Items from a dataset
○ ○ ○ ○ ○
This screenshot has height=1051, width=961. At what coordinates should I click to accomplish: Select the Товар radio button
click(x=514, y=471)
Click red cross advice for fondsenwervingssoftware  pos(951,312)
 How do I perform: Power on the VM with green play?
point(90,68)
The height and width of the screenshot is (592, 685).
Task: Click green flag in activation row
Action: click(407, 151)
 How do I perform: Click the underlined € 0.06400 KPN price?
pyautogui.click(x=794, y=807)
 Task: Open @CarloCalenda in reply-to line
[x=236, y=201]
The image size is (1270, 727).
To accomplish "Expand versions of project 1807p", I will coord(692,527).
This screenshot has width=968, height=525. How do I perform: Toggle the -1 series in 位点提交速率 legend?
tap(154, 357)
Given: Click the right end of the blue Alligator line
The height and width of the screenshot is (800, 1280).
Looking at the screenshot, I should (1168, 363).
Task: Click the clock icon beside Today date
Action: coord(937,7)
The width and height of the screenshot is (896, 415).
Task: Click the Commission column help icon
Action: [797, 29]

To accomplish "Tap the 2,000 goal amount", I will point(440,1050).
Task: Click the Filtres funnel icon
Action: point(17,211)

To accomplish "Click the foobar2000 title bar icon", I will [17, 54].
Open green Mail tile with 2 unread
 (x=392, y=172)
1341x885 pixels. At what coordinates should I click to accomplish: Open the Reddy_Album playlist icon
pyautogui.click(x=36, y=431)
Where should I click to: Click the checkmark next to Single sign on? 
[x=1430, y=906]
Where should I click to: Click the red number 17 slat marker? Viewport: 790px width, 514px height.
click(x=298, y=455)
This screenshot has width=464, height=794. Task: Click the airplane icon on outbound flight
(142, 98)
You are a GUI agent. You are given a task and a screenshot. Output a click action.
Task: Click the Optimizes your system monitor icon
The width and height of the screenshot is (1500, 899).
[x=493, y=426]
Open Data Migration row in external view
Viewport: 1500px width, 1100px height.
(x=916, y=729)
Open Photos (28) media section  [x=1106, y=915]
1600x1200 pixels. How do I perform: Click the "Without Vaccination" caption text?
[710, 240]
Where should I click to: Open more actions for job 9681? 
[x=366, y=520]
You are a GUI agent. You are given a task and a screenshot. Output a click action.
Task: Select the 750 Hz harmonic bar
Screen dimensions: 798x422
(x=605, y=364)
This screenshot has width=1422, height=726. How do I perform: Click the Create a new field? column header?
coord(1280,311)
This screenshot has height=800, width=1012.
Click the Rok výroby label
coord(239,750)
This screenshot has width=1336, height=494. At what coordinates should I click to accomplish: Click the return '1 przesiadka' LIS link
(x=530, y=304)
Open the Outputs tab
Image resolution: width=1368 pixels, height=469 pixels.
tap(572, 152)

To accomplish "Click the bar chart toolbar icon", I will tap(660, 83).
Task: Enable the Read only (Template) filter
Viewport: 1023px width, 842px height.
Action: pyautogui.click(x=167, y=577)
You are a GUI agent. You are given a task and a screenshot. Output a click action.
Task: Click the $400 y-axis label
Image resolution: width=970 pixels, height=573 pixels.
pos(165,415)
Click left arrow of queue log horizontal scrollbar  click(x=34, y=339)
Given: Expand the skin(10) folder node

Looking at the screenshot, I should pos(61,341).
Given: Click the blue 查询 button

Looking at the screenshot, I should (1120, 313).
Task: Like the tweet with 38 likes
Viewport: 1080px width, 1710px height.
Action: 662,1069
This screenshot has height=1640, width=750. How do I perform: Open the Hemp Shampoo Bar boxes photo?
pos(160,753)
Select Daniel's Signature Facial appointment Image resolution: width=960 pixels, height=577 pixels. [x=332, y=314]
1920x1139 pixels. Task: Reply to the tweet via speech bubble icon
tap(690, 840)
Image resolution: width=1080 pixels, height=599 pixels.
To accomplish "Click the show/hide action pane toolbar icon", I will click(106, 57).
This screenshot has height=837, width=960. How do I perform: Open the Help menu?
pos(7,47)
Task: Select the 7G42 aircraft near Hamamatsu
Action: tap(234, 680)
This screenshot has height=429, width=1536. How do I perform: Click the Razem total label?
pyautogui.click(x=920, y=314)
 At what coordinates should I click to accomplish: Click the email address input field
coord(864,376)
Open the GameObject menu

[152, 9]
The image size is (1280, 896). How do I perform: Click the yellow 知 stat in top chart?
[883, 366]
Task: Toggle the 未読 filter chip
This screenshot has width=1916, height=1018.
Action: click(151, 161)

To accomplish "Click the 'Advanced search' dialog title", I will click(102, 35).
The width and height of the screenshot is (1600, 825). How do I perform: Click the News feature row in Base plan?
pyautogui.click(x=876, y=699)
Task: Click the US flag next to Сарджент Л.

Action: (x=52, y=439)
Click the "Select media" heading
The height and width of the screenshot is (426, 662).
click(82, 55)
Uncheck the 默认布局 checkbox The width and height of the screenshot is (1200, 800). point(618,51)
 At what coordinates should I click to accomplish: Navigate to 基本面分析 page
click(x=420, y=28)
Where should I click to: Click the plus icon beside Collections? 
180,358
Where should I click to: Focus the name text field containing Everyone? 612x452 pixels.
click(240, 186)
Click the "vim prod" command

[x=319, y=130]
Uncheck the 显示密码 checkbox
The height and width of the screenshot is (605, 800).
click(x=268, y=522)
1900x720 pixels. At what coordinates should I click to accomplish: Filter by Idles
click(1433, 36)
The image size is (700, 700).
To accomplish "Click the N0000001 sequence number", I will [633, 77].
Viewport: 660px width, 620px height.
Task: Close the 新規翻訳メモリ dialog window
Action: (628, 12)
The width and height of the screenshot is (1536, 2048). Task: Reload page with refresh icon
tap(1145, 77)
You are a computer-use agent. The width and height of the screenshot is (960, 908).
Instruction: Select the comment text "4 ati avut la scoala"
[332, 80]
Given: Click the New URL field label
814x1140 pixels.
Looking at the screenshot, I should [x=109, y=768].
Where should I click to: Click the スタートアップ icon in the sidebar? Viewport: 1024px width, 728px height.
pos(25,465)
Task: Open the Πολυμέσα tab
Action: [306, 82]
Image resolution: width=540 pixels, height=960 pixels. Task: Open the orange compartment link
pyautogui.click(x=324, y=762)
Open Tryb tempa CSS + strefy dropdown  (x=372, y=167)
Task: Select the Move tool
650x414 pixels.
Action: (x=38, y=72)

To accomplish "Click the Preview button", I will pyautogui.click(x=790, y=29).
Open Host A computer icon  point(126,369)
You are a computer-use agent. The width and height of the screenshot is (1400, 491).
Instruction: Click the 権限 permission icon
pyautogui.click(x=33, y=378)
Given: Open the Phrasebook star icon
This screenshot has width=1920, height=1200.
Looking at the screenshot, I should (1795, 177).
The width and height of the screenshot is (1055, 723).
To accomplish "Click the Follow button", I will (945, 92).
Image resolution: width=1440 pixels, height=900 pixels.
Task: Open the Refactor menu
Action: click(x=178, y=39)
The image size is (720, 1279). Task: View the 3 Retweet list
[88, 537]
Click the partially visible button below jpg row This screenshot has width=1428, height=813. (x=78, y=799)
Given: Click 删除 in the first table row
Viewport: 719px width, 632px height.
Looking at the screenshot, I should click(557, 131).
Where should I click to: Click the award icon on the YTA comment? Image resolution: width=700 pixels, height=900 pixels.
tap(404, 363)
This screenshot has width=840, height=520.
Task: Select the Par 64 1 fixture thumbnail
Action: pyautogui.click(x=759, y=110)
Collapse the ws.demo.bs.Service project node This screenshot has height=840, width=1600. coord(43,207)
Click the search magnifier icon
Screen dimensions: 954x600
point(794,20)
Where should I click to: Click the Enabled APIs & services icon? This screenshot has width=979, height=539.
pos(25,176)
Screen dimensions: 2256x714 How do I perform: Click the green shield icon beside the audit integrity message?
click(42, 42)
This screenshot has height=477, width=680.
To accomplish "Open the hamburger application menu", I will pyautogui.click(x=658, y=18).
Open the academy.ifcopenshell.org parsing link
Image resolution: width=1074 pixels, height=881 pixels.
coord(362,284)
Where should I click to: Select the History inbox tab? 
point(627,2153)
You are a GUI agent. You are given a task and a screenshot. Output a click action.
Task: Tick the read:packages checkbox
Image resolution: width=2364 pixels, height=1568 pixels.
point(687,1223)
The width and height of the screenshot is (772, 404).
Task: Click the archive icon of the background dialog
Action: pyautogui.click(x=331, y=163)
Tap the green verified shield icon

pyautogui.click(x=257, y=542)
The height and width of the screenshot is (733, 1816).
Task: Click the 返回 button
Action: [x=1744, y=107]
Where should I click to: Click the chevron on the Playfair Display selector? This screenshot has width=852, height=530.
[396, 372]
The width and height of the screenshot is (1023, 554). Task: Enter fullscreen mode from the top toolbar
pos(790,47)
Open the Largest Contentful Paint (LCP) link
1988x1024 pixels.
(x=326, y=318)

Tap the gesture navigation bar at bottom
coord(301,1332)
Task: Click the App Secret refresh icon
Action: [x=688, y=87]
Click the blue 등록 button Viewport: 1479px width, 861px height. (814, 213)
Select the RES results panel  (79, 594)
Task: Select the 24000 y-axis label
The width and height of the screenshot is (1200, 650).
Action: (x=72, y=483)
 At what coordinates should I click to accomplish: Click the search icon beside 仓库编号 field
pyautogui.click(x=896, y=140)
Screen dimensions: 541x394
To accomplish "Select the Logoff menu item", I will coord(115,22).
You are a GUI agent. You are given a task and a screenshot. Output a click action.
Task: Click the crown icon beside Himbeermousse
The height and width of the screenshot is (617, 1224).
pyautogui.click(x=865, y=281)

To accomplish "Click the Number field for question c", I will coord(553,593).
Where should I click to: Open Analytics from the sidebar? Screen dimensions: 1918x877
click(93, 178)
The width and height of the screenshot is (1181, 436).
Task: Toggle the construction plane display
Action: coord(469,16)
○ ○ ○ ○ ○
Based on the entries above, please count how many lines contain the string "title", and reply with the figure only.

• _Reply to the task_
2